Solomon Reed is an agoraphobic with a panic disorder. In middle school while suffering a panic attack, he stripped and dived into the school’s fountain. Three years later, he’s being homeschooled and hasn’t stepped a foot out of his family’s home since that fateful day. His parents have tried therapy and drugs but nothing has worked. Sol has convinced them it’s better for him just to stay put. As long as he remains inside their home, the world outside can’t harm him.

Enter Lisa Praytor, an overachiever who has set her sights on attending a prestigious college on a full scholarship to study psychology so she can leave their small California town for good. Her plans include writing an essay about her “personal experience with mental illness.” Who better to write about than the kid who jumped into the fountain? Lisa decides to find him and “cure him” and write that winning essay. Of course, she won’t tell him what she’s really doing. She doesn’t want him to think she’s using him, right?

What Lisa doesn’t account for is becoming Sol’s best friend--and then introducing Sol to her boyfriend Clark, a super nice guy and water polo athlete who enjoys Star Trek: The Next Generation every bit as much as Sol. The three become a tight-knit group and genuinely enjoy each others’ company. Solomon comes to feel perhaps the world outside isn’t such a bad place after all. When he asks for a swimming pool, his parents are overjoyed that their son can at last step into the backyard, and they are grateful for Lisa and Clark’s help. But trouble arrives in paradise when Sol realizes he’s fallen in love with Clark and Lisa begins to doubt Clark’s sexual orientation.

Highly Illogical Behavior is a touching story of three teenagers who learn it’s who you’re with that’s more important than where you are.


The Hidden Oracle (The Trials of Apollo, #1)The Hidden Oracle by Rick Riordan
My rating: 4 of 5 stars

It’s not easy being a Greco-Roman god--particularly when you anger your father and he hurls you to earth into a garbage-filled dumpster. But that’s not Apollo’s worst problem at the moment. Great Olympus! He’s been transformed into a mere mortal and lost all his god-like powers and portions of his memory. To add insult to injury, he’s now a sixteen-year-old, acne-riddled kid named Lester.
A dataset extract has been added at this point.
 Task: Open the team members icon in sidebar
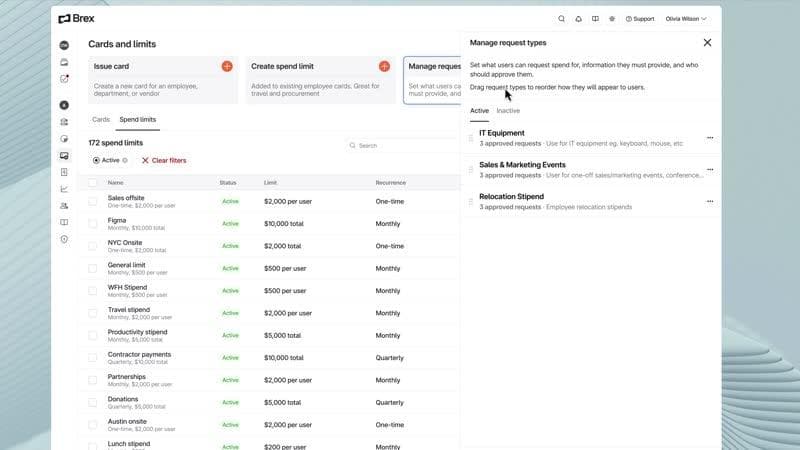point(64,205)
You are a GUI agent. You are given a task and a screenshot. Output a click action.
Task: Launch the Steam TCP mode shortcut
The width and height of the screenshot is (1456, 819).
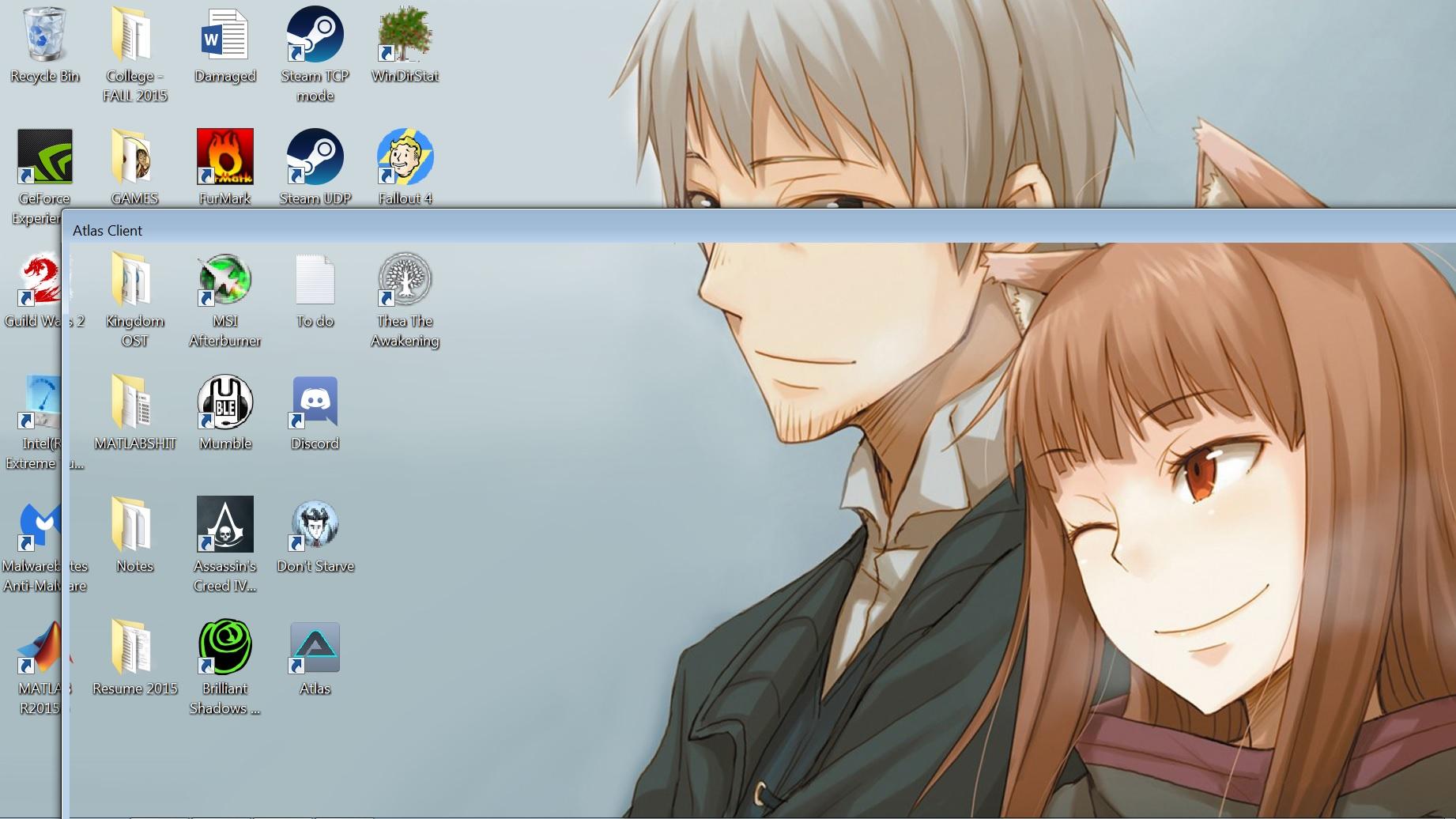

He must have really ticked off Zeus!

So begins The Trials of Apollo: Book One The Hidden Oracle. Apollo may be trapped in a mortal teenager’s flabby frame, but he’s still got most of his wits about him. He knows Zeus has sent him on a quest to do great deeds in order to redeem himself and save the world. The real trouble is he’s not got the powers to do it alone, so he has to swallow his over-sized ego and search for help. A street waif named Meg rescues him and reveals herself to be a demi-god like Apollo’s good friend, Percy Jackson.

With Meg and Percy’s help, he gets to Camp Half-Blood where he discovers not all the demi-gods and goddesses are happy campers. Some have disappeared into the woods where the trees seem to be talking, driving them insane. Visions of a malevolent force named the Beast and prophecies from the ancient earth goddess Rhea reveal what Apollo’s quest will be. But without his godly powers, and with his over-inflated sense of importance, can Apollo inspire others to join his fight and face certain death?

Fast-paced and loaded with action scenes and memorable characters, The Hidden Oracle is a strong start to yet another great Y.A. fantasy series by Rick Riordan. Can a movie treatment be far behind?